GOAL » Copy out every line of the items below word for word, and leave the pictures out of your copy.

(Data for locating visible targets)
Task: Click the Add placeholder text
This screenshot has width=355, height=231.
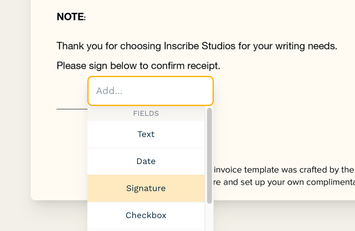Action: click(109, 91)
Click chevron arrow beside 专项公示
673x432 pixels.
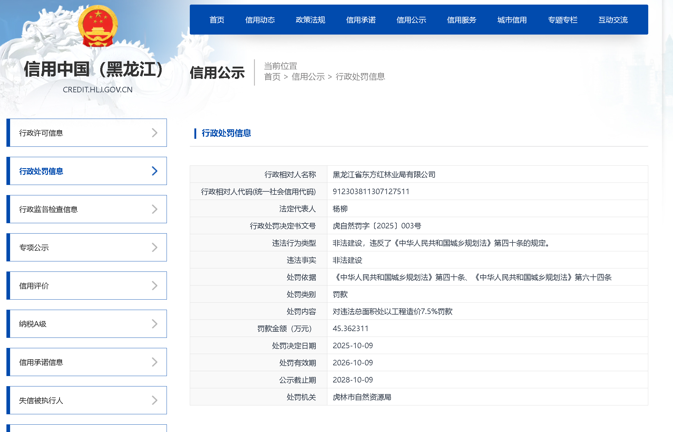(x=155, y=247)
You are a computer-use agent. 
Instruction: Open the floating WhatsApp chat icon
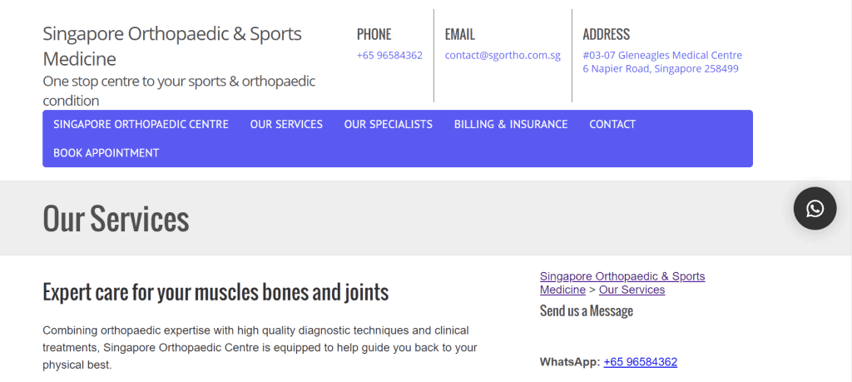[x=815, y=209]
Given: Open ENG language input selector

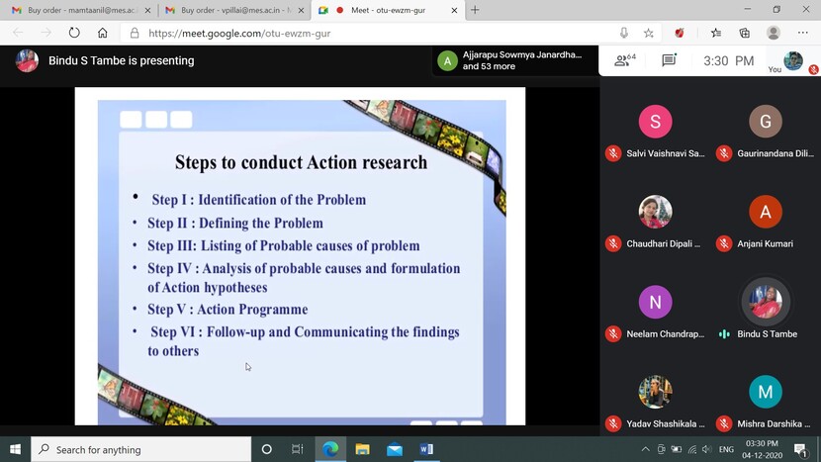Looking at the screenshot, I should pos(726,449).
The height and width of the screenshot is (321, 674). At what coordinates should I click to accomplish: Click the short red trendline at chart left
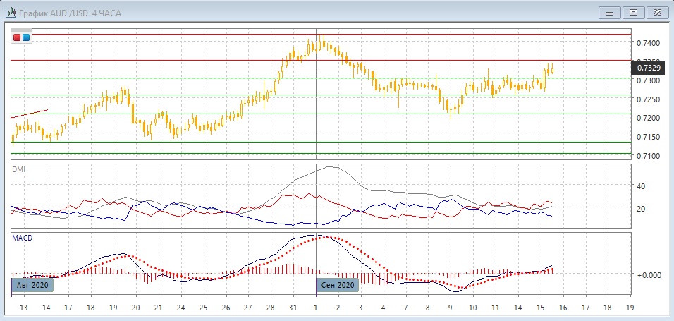30,113
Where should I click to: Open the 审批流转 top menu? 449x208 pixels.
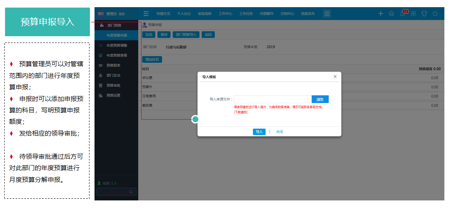coord(205,13)
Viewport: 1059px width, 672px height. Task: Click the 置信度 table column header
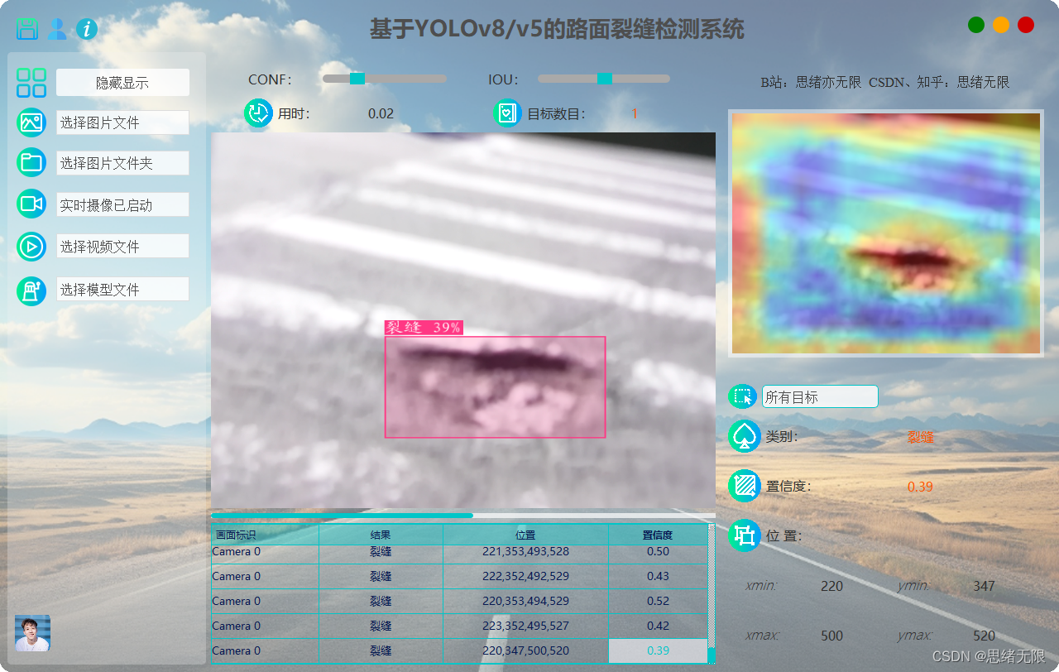[658, 535]
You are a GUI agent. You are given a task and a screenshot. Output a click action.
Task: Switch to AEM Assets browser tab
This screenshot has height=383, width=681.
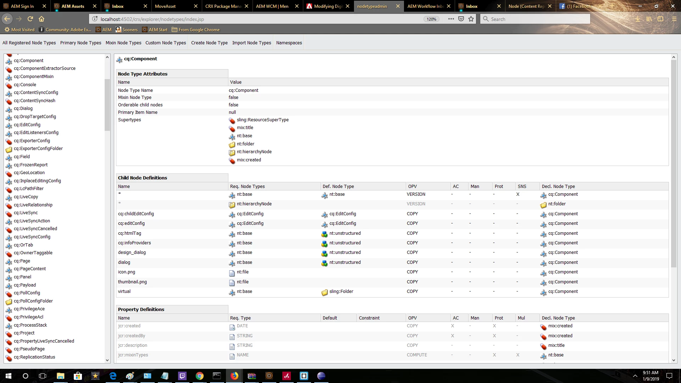point(73,6)
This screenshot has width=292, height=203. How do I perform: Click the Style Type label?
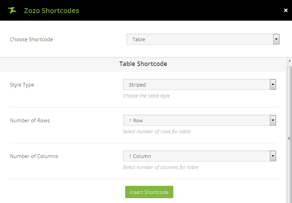point(22,84)
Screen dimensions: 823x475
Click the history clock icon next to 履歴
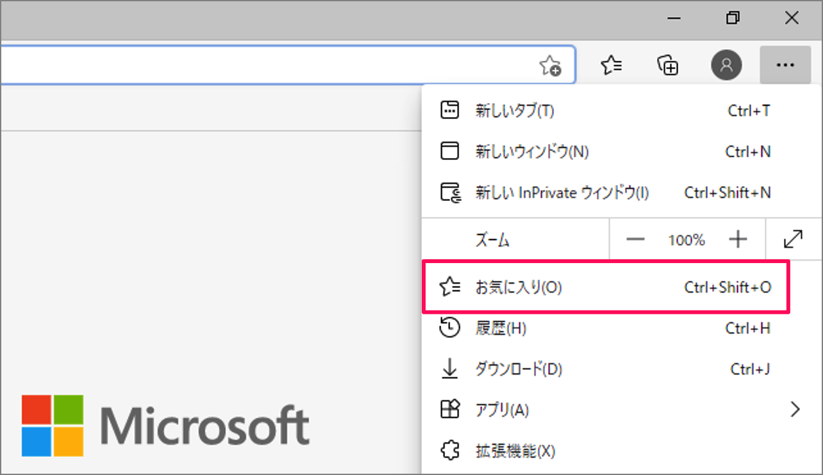(451, 328)

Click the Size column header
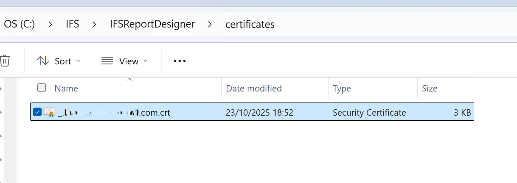point(430,88)
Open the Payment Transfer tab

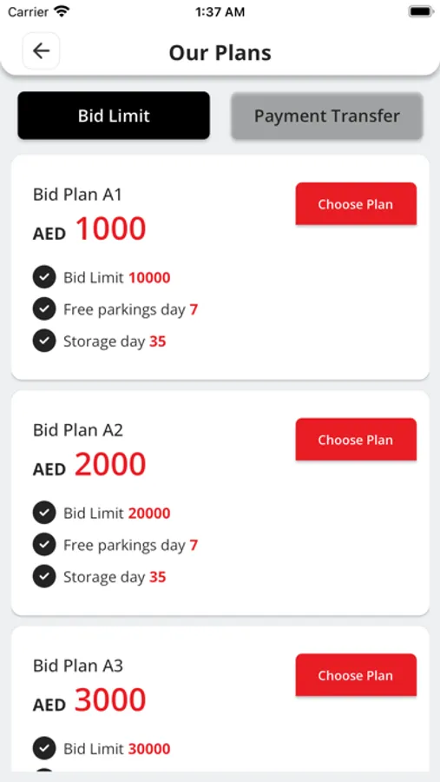(x=327, y=116)
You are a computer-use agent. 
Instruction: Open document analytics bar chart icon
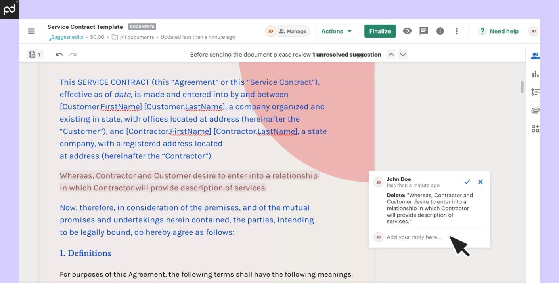click(535, 74)
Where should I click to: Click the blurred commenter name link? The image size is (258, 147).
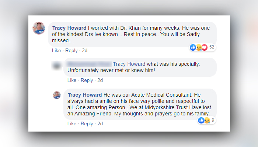pos(89,64)
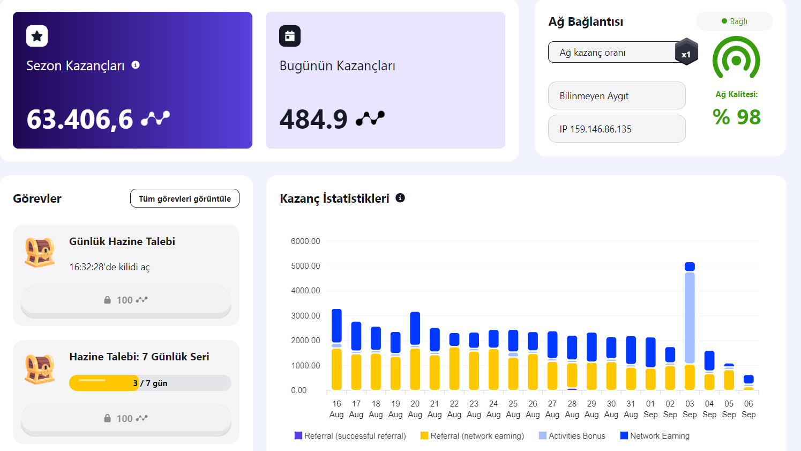Image resolution: width=801 pixels, height=451 pixels.
Task: Toggle Referral (successful referral) legend series
Action: coord(350,436)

SOLUTION TO THIS PROBLEM »
Task: Click the Add placeholder text
This screenshot has width=355, height=231.
Action: click(109, 91)
Click chevron arrow beside 专项公示
673x432 pixels.
(x=155, y=247)
You are a computer-use agent. 
Instruction: Open the floating WhatsApp chat icon
[x=815, y=209]
Given: Open ENG language input selector

Looking at the screenshot, I should pos(726,449).
The height and width of the screenshot is (321, 674). At what coordinates should I click to accomplish: Click the short red trendline at chart left
30,113
Where should I click to: Open the 审批流转 top menu? 449x208 pixels.
coord(205,13)
Viewport: 1059px width, 672px height. Task: Click the 置信度 table column header
[658, 535]
You are a GUI agent. You are given a task and a screenshot. Output a click action.
Task: Switch to AEM Assets browser tab
This screenshot has height=383, width=681.
point(73,6)
This screenshot has width=292, height=203. How do I perform: Click the Style Type label?
point(22,84)
Screen dimensions: 823x475
Click the history clock icon next to 履歴
(451, 328)

Click the Size column header
point(430,88)
Open the Payment Transfer tab

(x=327, y=116)
You are a computer-use agent. 
Instruction: Open document analytics bar chart icon
click(535, 74)
Where should I click to: Click the blurred commenter name link? The image size is (258, 147).
pos(89,64)
Image resolution: width=801 pixels, height=451 pixels.
Task: Toggle Referral (successful referral) legend series
Action: coord(350,436)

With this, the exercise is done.